Methods: Data were pooled from 2 randomized, double-blind, placebo-controlled studies of laxative-treated patients with advanced illness. Both studies received appropriate Institutional Review Board approval. Patients received subcutaneous (SC) MNTX 0.15 mg/kg or placebo (study 302) or SC MNTX 8 mg (38–<62 kg), 12 mg (≥62 kg), or placebo (study 4000) every other day for 2 weeks. Baseline assessments included demographics (eg, age, gender, race) and other characteristics (eg, opioid morphine equivalent, primary diagnosis, functional status, laxative use).

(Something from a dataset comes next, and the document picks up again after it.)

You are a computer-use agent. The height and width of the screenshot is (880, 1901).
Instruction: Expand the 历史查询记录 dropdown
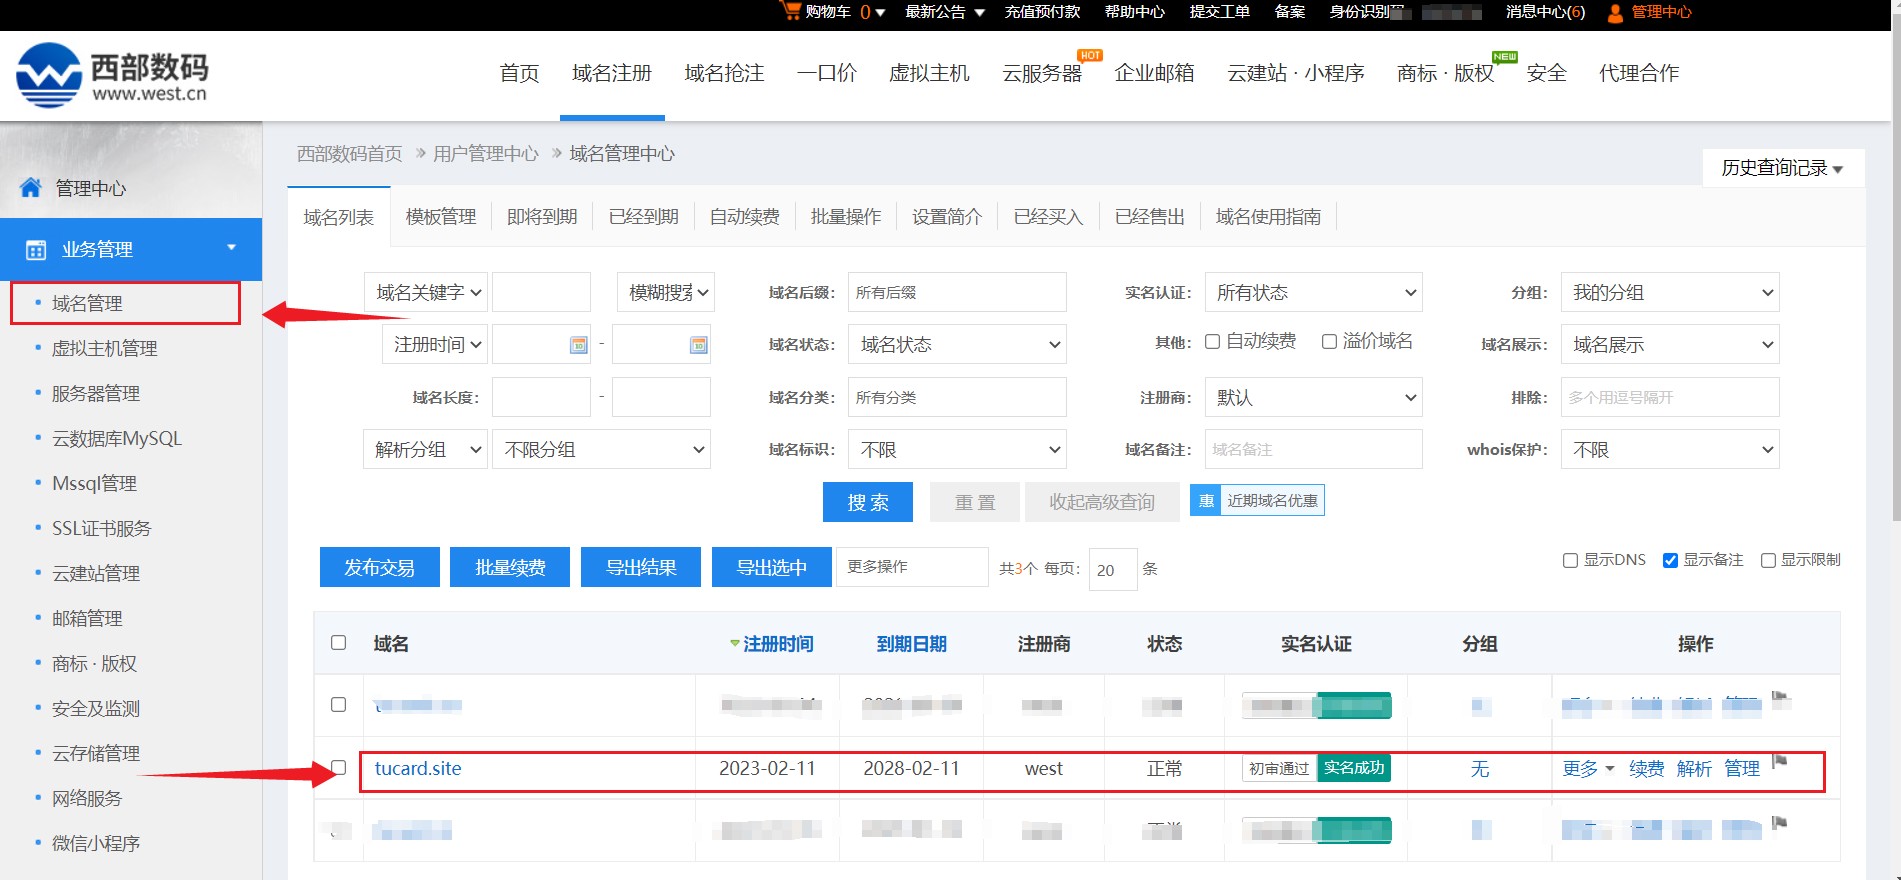pos(1781,168)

Endpoints were rescue-free laxation (RFL) within 4 or 24 hours after the first dose, cumulative laxation rates after the first and second doses, and after the first, second, and third doses. RFL response rates were also analyzed when patients were stratified by baseline patient functional status (assessed by the World Health Organization [WHO] or the Eastern Cooperative Oncology Group [ECOG] performance status scales). Additional endpoints included time to RFL, pain intensity, and treatment-emergent adverse events (TEAEs).

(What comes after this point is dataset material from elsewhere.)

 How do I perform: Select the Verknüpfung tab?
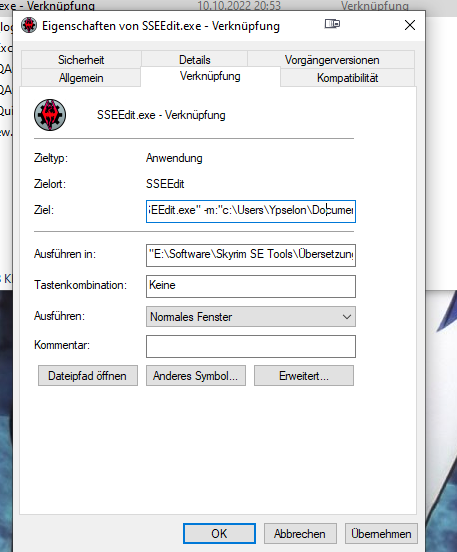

Results: The pooled analysis included 364 patients (MNTX=179; placebo=185). The median age was 66 years in each group. Approximately 52% were women; 94% were white. The primary diagnosis was cancer (63.4%), followed by cardiovascular disorders (11.3%) and pulmonary disease (7.4%), among others. Median baseline opioid morphine equivalent (mg/day) was greater in patients receiving MNTX (156 mg, range 0–4427 mg) vs placebo (130 mg, range, 0–10,160). MNTX treatment significantly improved RFL response 4 hours after the first dose, cumulative second dose, and cumulative third dose, each P<0.0001 vs placebo (Figure 1). Similar findings were observed when patients were stratified by baseline ECOG/WHO functional status (Figure 2). MNTX significantly reduced the median time to RFL at the 4 and 24 hour time points vs placebo (each P<0.0001). Regardless of baseline ECOG/WHO status, no significant differences relative to placebo were observed in current and worst pain intensity scores. TEAEs were mostly gastrointestinal in nature (ie, nausea, abdominal pain, flatulence).

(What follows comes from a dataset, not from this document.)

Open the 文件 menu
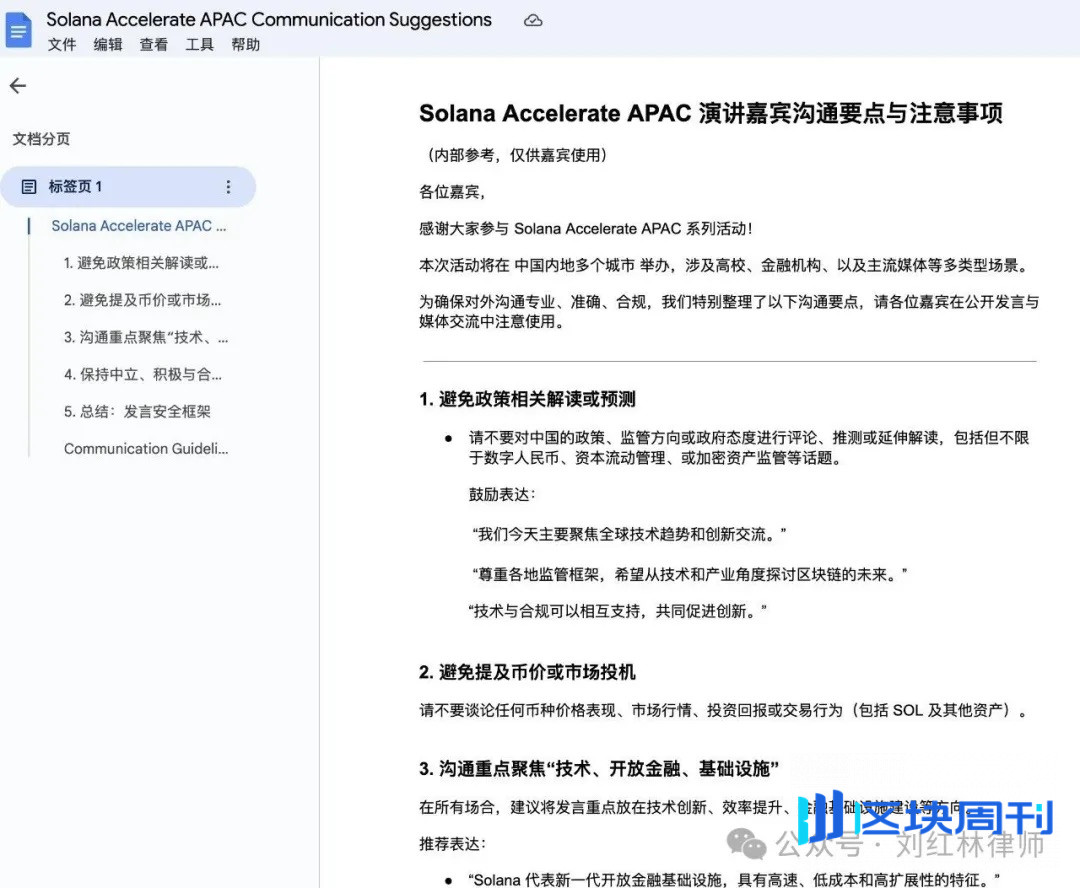 tap(62, 44)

Conclusions: In a diverse population of laxative-treated advanced-illness patients with OIC, MNTX significantly improved RFL responses 4 hours after the first dose compared with placebo; the cumulative response continued after the second and third doses and was maintained regardless of baseline ECOG/WHO status, indicating that MNTX efficacy was not impacted by varying degrees of functional performance status. Opioid analgesia was maintained, and side effects were generally reflective of effective laxation. These findings have implications for hospitalized advanced-illness patients with OIC.